La invasión de Ucrania ha evidenciado la extrema debilidad de la Unión Europea en materia de dependencia energética. En la medida en que Europa necesita de proveedores energéticos que no guardan un mínimo comportamiento democrático, aumenta su vulnerabilidad geoestratégica y disminuye su libre capacidad de maniobra. Si de Rusia hablamos, la UE importa de ese país el 47% del carbón, el 41% del gas, el 27% del petróleo y el 20% del uranio. Con tales números, no es fácil mantener una posición firme frente al Kremlin.

Es comprensible, pues, que las autoridades europeas, conocida la similar fiabilidad de otros suministradores alternativos, insistan en la exigencia de invertir masivamente en energías renovables como fórmula para lograr la autonomía del mercado energético europeo. Eso, al tiempo, reforzará el peso político de la Unión. Pero, siendo el propósito óptimo, no se me oculta que su desarrollo precisa décadas. La lentitud de la transición energética obliga a adoptar medidas actuales y urgentes que acompañen en el proceso. Entre ellas, por su incidencia directa en el bienestar de los ciudadanos, hay que operar una reforma, que ya se retrasa demasiado, en el sistema de fijación del precio de la energía: debe desvincularse el precio del gas del de la luz, impidiendo que aquél determine finalmente éste.

Estoy de acuerdo, cómo no, en avanzar en el aprovechamiento de los recursos naturales sostenibles (sol, viento, agua).
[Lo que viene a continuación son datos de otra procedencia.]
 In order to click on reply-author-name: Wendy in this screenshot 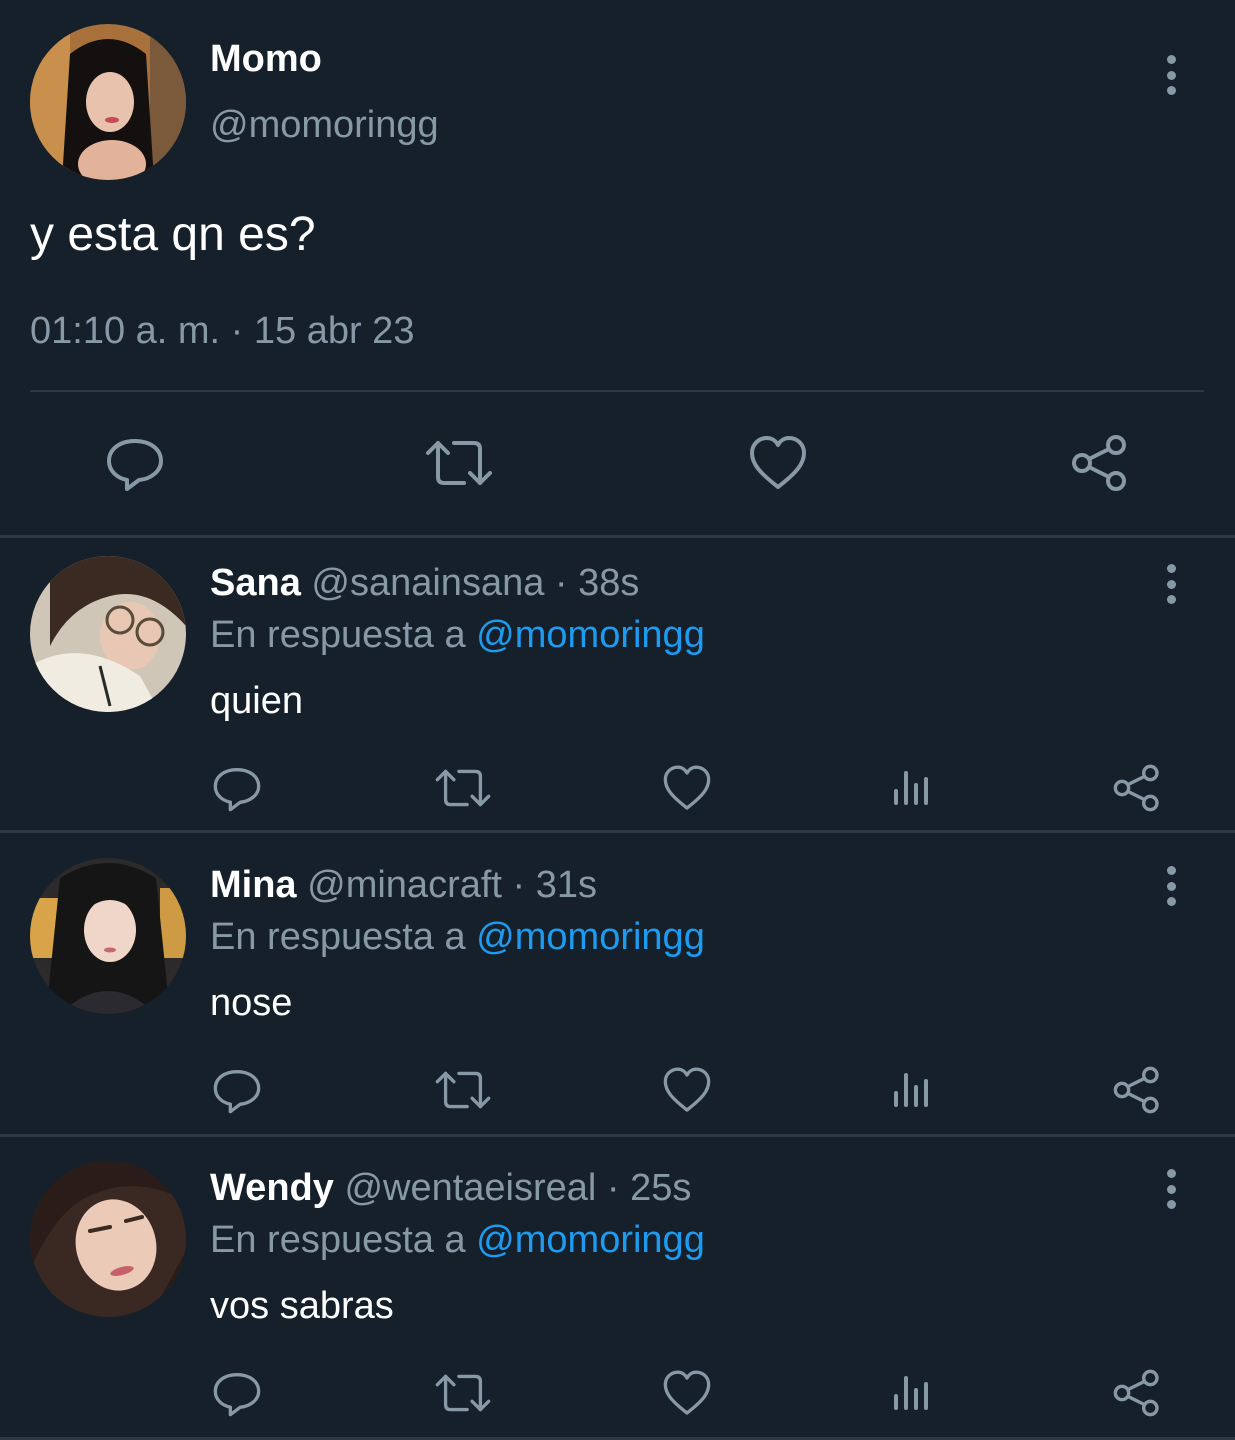, I will do `click(272, 1188)`.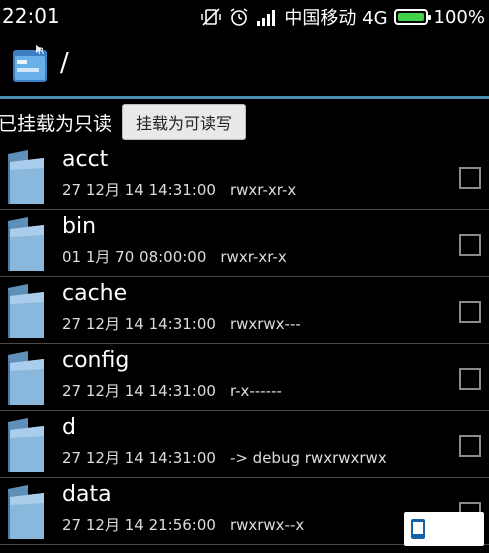 Image resolution: width=489 pixels, height=553 pixels. What do you see at coordinates (239, 17) in the screenshot?
I see `alarm-icon` at bounding box center [239, 17].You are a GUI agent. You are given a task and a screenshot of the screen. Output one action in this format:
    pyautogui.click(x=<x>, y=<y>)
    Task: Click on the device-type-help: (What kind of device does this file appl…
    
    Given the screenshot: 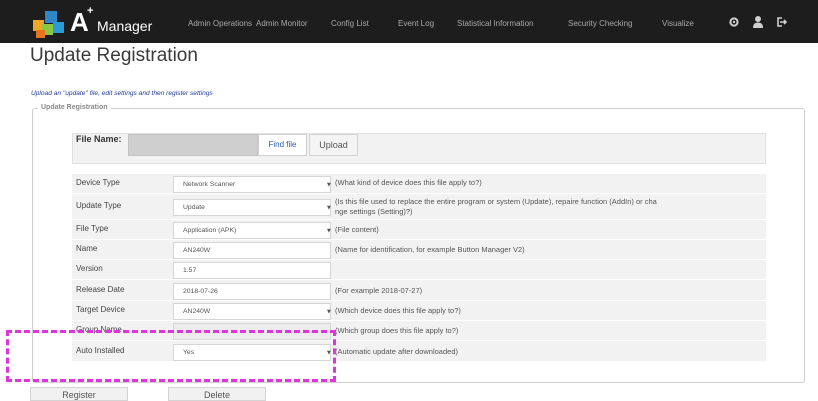 What is the action you would take?
    pyautogui.click(x=408, y=182)
    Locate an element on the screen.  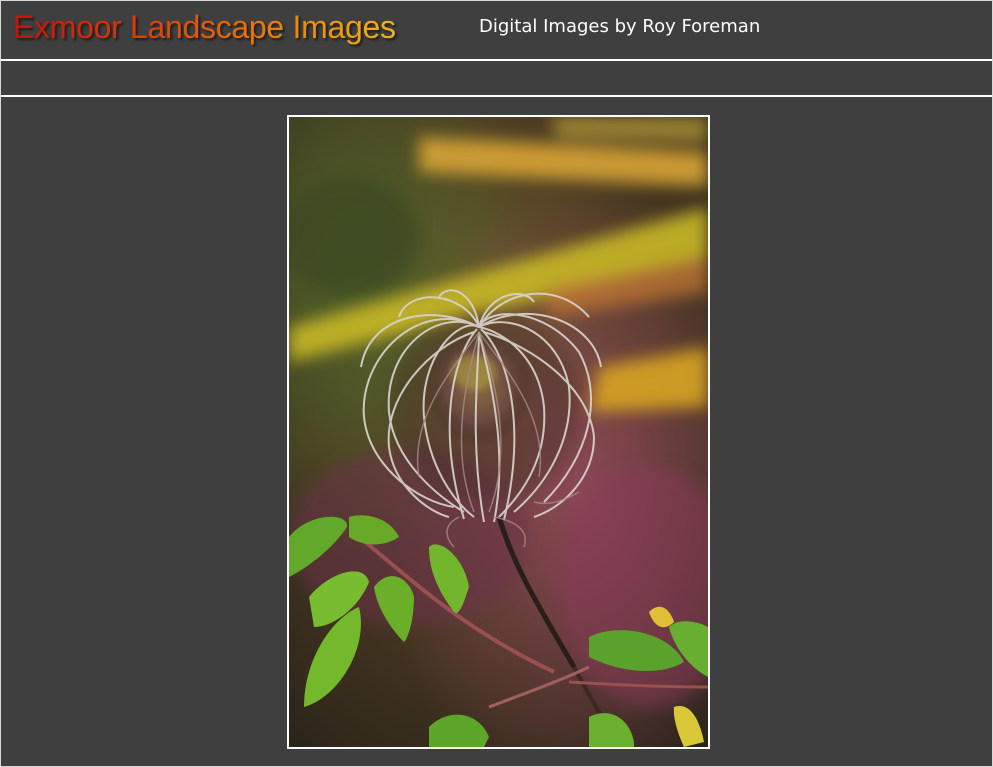
site-title: Exmoor Landscape Images is located at coordinates (204, 28).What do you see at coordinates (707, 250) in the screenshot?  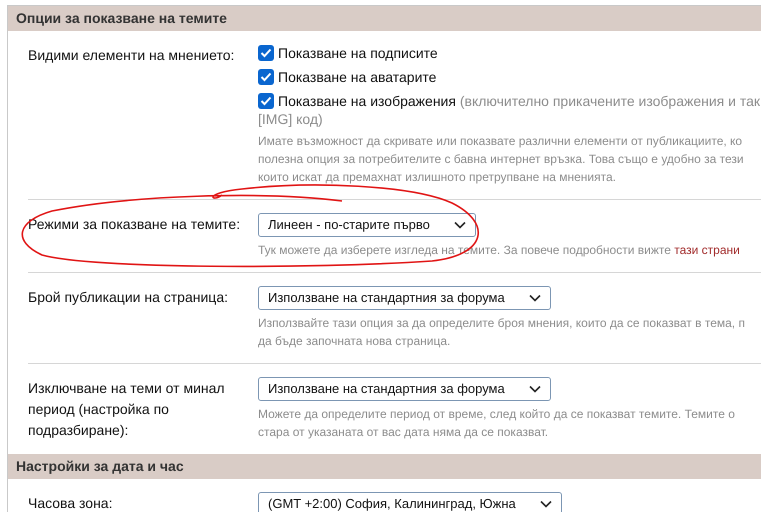 I see `page-link: тази страни` at bounding box center [707, 250].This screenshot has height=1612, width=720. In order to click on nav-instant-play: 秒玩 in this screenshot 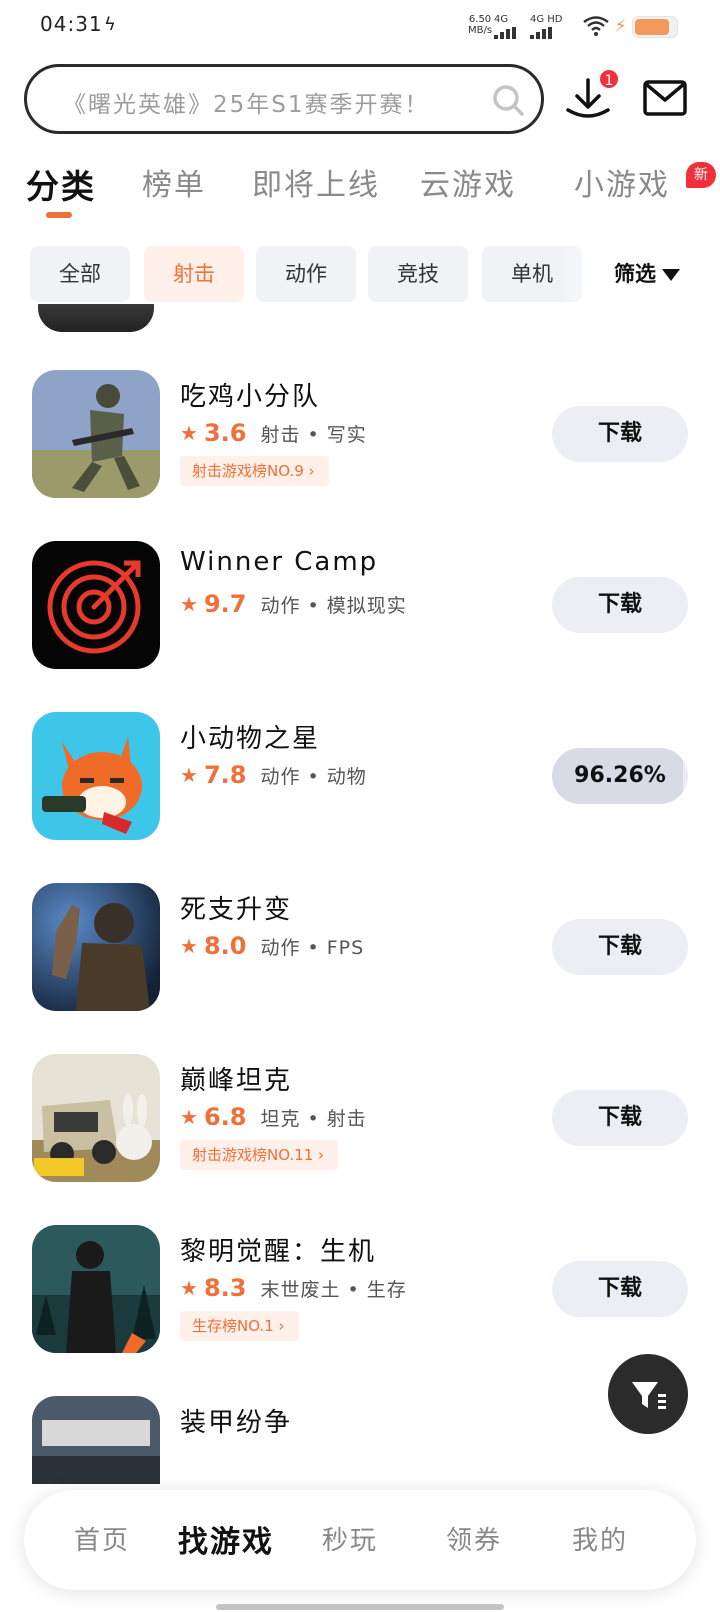, I will do `click(350, 1538)`.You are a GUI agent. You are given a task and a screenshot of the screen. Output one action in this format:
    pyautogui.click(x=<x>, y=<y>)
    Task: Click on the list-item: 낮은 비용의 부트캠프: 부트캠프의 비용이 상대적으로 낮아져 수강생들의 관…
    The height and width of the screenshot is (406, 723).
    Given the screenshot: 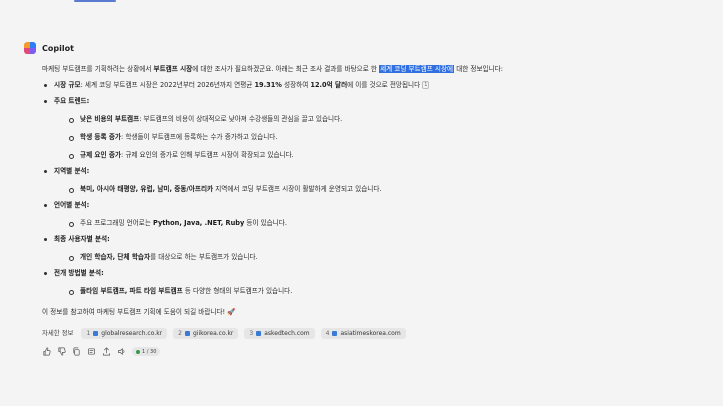 What is the action you would take?
    pyautogui.click(x=379, y=120)
    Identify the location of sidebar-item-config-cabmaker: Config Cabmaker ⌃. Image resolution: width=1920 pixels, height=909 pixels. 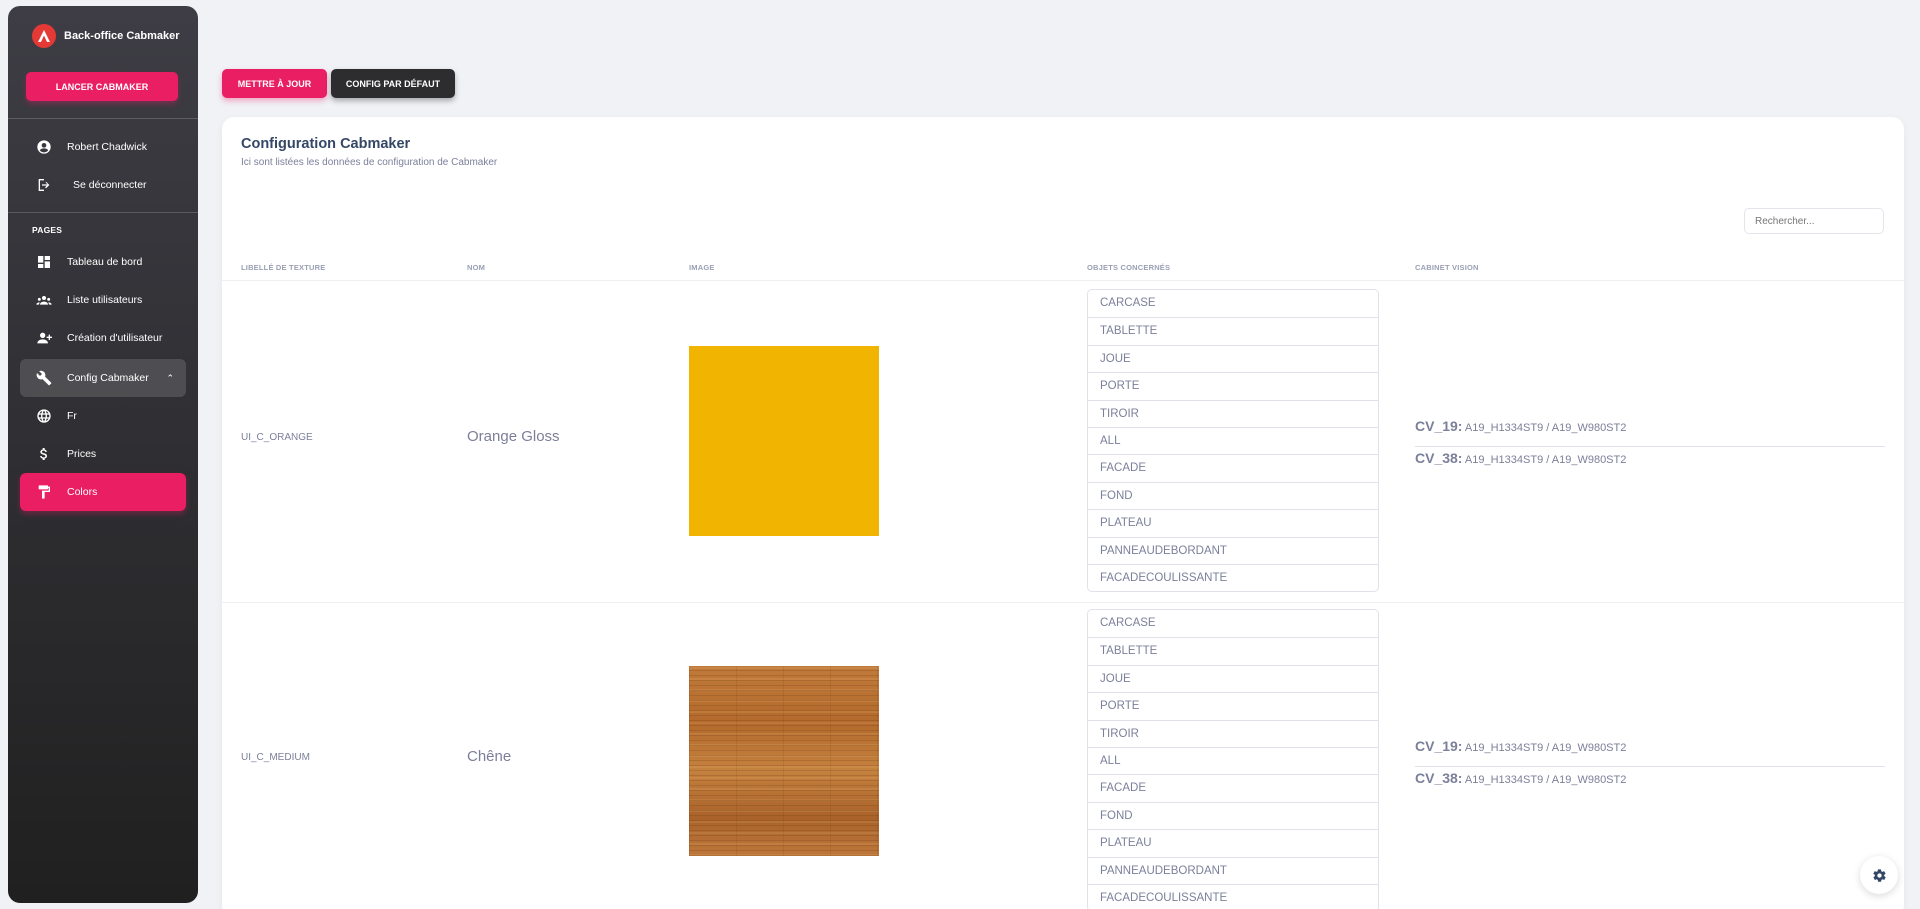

Constituyen la meta en la satisfacción adecuada de nuestra demanda energética. Además, por una parte, nos liberará del chantaje permanente de potencias amorales y, por otra, concretará nuestro compromiso en la lucha contra el cambio climático. Pero la soñada neutralidad climática para 2050 es inalcanzable sólo con energías ultralimpias. De ahí la segunda gran apuesta que Europa baraja en estos momentos: proyecta etiquetar de "verde" y de "sostenible" a la energía nuclear y al gas. En pocos meses tendremos una decisión al respecto. Parece lógico que la transición energética requiera coyunturalmente de "puentes" limpios (el nuclear) o semilimpios (el gas) que hagan el camino factible.

En esta encrucijada tan compleja, pasó la hora de los eslóganes y de las utopías ingenuas. Habrá que reescribir el catálogo de las energías malditas. Al cabo, también la política energética es el arte de lo posible. Y olvidarlo, la forma más estúpida de poner en riesgo nuestra propia supervivencia.